3. Joyo California Sound and Ultimate Drive

Joyo has been making a name for itself all over the place. These things are pretty cheap. But they're reportedly so good that a few so-called boutique builders have been caught rebadging them, rubbing off the Joyo markings from the circuit board and then selling them for like six times the original price.

I tried out the California Sound (PHP1,950 at Lazer Music) and thought it was pretty good -- definitely built for high gain, but can be respectable even if you go to its lower registers. But the one I was really interested in was the Ultimate Drive (PHP1,800 at Lazer Music). It's rumored to be a clone of the Fulltone OCD and the model that was reportedly rebadged by the boutique builders I mentioned about.

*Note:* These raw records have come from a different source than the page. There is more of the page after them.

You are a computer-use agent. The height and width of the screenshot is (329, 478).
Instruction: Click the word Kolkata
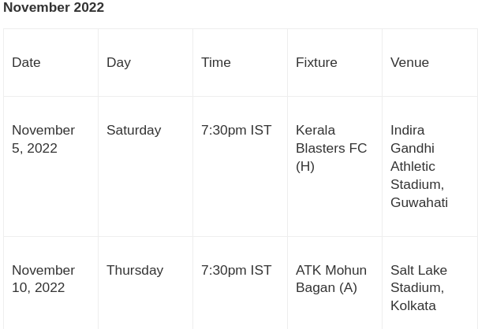[413, 305]
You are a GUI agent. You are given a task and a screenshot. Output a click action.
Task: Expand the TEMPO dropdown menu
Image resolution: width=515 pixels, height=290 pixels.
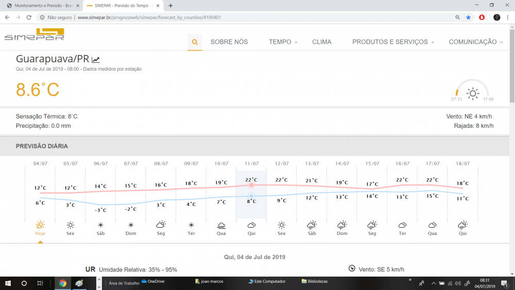(x=283, y=42)
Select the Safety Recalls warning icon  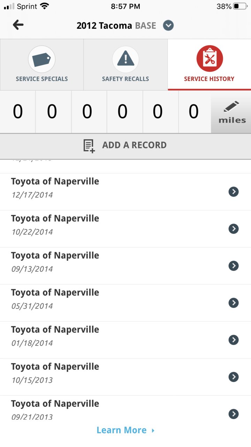[126, 60]
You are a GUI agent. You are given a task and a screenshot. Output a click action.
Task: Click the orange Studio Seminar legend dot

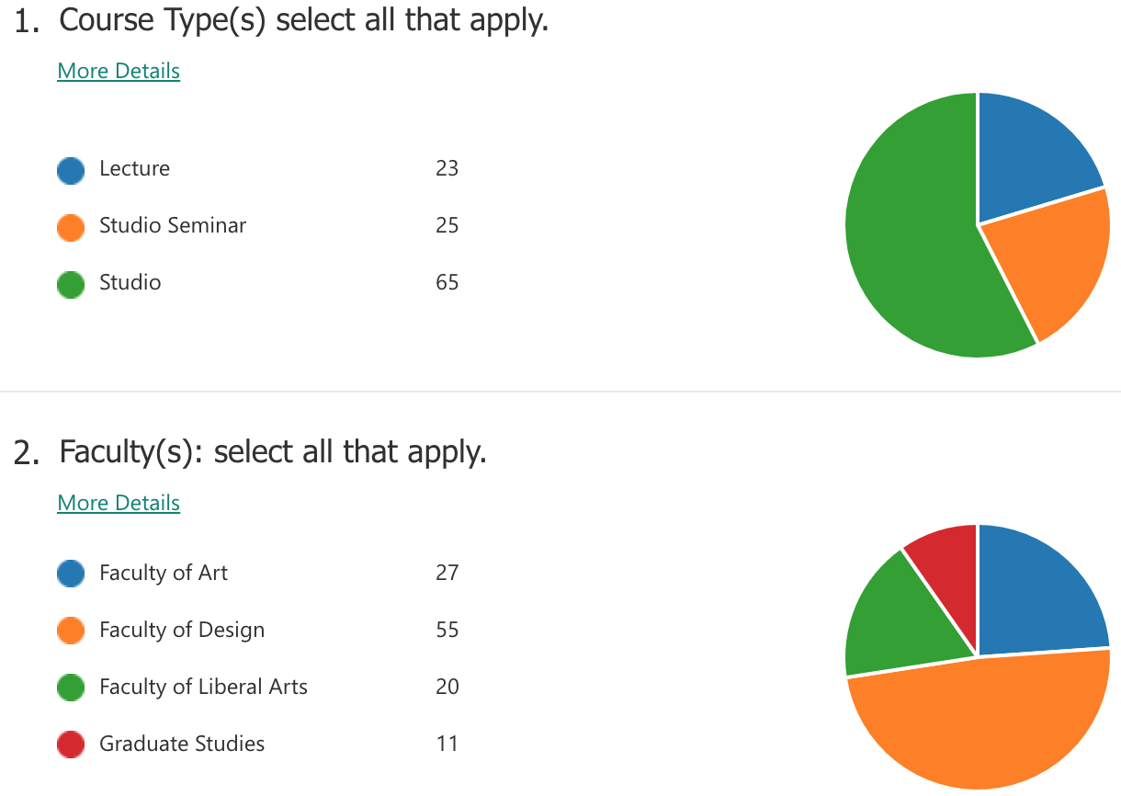pyautogui.click(x=71, y=227)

I used to own an OCD, so I already had certain presumptions regarding the sound. Those presumptions were seriously obliterated from the first strum with the pedal on. First of all, I thought it had a lot more gain than the OCD, or at least the sweep of the gain knob was very different. It also sounded brighter than I expected. Downside is that it gets a bit fizzy at higher gain settings. Yes, the Ultimate Drive is very much reminiscent of the OCD. But it should sound different enough to be its own pedal.

Good stuff across the board. It really is a great time to be a guitar gearhead now. Hopefully, I get the chance to try out some more of these from time to time.